◆ Your goal: Search the entries for lines with the string "computer" and say how many there are, giving only the number.

◆ Provided data:
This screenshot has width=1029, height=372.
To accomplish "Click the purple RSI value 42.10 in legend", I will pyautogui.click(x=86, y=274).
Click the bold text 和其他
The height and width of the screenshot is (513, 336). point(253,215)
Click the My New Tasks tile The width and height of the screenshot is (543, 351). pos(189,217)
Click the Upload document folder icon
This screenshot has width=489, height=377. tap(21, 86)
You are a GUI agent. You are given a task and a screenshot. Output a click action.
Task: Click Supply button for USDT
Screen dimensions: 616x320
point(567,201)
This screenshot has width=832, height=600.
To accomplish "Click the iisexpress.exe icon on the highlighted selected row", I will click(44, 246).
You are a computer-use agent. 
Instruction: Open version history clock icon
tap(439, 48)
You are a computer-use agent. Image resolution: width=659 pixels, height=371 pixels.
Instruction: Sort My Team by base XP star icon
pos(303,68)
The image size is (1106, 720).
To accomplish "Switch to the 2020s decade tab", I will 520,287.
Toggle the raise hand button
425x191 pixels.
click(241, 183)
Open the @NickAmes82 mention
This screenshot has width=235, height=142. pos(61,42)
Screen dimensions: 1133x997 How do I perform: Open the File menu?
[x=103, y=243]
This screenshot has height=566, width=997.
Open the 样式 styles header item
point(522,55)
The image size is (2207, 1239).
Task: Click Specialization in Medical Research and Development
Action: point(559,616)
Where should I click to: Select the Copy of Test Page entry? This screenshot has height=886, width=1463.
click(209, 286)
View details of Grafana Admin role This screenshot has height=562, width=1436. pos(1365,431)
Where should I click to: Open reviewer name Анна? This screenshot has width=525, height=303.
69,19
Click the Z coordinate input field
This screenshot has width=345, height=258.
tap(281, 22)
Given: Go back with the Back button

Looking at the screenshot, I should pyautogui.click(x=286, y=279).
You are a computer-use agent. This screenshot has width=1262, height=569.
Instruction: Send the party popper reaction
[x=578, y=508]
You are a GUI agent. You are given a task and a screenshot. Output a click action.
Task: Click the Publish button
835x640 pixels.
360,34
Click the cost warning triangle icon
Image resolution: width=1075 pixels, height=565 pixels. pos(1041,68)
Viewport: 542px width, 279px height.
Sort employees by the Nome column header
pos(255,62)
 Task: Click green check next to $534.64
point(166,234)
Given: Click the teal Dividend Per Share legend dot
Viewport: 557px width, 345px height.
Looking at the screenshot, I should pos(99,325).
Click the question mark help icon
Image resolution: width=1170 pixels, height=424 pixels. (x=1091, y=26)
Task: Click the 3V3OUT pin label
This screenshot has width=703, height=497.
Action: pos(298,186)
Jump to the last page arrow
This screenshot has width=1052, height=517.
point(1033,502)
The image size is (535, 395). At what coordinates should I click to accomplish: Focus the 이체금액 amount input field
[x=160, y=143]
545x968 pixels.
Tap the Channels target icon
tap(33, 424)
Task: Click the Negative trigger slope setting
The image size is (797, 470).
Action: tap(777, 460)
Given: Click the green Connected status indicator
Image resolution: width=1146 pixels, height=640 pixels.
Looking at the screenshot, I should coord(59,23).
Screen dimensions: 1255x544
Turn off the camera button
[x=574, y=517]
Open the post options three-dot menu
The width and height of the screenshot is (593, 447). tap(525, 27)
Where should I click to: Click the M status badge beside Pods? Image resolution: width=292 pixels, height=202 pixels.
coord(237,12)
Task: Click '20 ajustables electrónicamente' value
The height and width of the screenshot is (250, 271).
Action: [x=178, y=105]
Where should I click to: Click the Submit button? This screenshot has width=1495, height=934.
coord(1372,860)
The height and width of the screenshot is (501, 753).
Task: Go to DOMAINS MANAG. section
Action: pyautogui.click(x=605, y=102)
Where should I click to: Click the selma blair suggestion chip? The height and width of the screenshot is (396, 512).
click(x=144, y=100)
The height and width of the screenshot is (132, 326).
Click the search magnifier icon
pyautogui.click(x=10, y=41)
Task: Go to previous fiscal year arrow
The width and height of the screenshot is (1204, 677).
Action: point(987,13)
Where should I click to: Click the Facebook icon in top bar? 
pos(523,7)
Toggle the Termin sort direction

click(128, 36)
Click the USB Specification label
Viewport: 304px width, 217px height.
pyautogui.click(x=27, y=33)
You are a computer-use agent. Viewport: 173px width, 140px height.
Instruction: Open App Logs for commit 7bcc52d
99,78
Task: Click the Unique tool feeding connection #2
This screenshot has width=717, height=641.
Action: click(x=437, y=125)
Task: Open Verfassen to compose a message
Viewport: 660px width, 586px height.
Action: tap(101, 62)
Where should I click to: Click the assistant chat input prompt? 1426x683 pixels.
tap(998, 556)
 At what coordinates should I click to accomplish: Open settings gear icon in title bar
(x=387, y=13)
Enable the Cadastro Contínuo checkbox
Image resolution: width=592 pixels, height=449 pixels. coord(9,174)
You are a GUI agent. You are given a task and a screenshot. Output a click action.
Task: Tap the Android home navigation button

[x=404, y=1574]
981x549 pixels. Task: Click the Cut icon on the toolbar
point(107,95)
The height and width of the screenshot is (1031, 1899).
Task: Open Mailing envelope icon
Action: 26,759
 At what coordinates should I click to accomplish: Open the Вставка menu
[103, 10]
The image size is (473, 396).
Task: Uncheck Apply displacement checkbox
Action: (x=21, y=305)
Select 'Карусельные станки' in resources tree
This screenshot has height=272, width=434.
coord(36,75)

◆ Expected answer: 4